Thomas Kurian: We are studying where this line should be drawn. However, the core issue we face is: what proportion of the vulnerabilities discovered by Mythos could also be identified using open-source models? I mention open-source models because, regardless of precautions, even if you ensure proprietary models don’t fall into adversaries’ hands, open-source models will inevitably reach them, and they continue to evolve, becoming increasingly powerful. Sooner or later, some of these capabilities—though perhaps not all—will be detectable and exploitable.
So how should we respond? We have unique advantages because we are both a hyperscale cloud service provider and a model provider, while also having a cybersecurity team—including our Mandiant team and Wiz. We’ve implemented three concrete measures:
First, if people use models to discover vulnerabilities, then you need models to help fix those vulnerabilities—because vulnerabilities are discovered far faster than humans can repair them, so models must assist in remediation.
Second, if adversaries use models to find vulnerabilities, they will also leverage models and computers to launch large-scale attacks. Facing this threat, conducting red team tests just once a month is insufficient. Therefore, we need to introduce agents capable of continuous red team testing, as well as agents that assist in remediation—fixing code is one thing, but identifying all instances of outdated code, removing them, and redeploying newly patched code is another challenge altogether.
Third, given the vast amount of existing code, where do we begin? That’s another issue. To address this, we’ve built tools to help people identify and prioritize areas for action.
Host: Does this mean that open-source software (note, not open-source models, but open-source software) does more harm than good? If your code is open-sourced, it is fully exposed, allowing models to scan, identify vulnerabilities, and exploit them. Closed-source software doesn’t have this issue. On the other hand, open-source code tends to be fortified more quickly. What’s your take on this? Is this an argument for or against open-source?

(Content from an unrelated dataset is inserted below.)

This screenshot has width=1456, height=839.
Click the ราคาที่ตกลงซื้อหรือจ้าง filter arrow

Thomas Kurian: At Google, we make extensive use of open source and contribute significantly to it. We assist the open-source community in addressing these issues with our tools. I’m merely stating a reality: adversaries will use models, and the first thing they’ll scan are popular open-source libraries because these provide the largest attack surface. This is a problem we believe must be taken seriously and proactively fixed, and we’re working with other industry partners to advance this effort.

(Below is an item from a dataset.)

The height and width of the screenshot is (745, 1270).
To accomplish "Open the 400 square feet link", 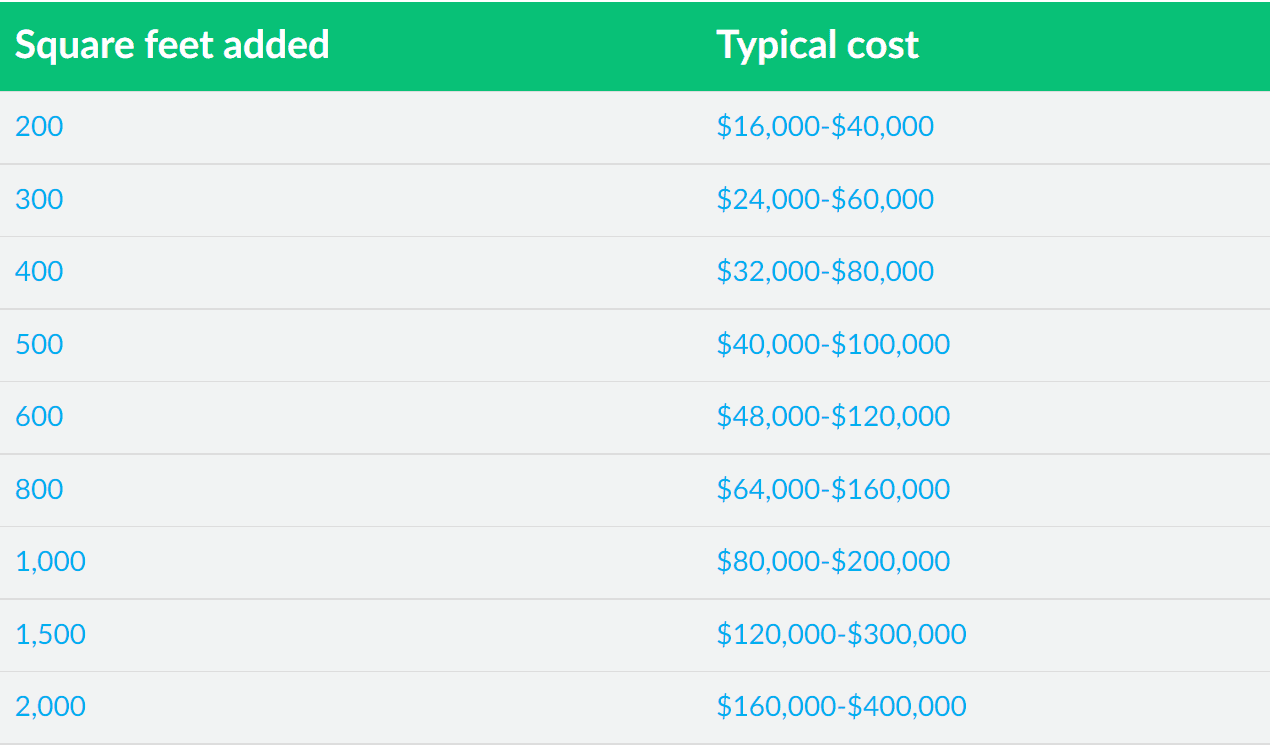I will point(39,272).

Host: Thomas, one last question: What keeps you up at night?
Thomas Kurian: We need to balance many things. First, do we have long-term plans for the future — data centers, network infrastructure, and a sufficient number of TPUs? Second, are we always focusing on the most critical and essential issues? Three years ago, we anticipated that as AI capabilities grew, the cybersecurity field would be profoundly impacted. When we proposed acquiring Wiz, many people asked: Why are you doing this?
Let me give another example by looking at our Gemini Enterprise platform: From January this year until now, our token processing volume has grown from 10 billion per minute to 16 billion per minute. The number of enterprise users of Gemini Enterprise Edition has increased by 40% quarter-over-quarter.
Therefore, we constantly ask ourselves: Are we solving the right problems for our customers and users? This remains our core focus. As long as we continue to actively address issues and maintain our leadership in the market — in an era where technology evolves so rapidly, when something happens, you must already have a solution ready. Our team has delivered remarkable results, and we are immensely proud of them. We look forward to the upcoming events.
Host: Thomas, thank you very much, truly appreciate it!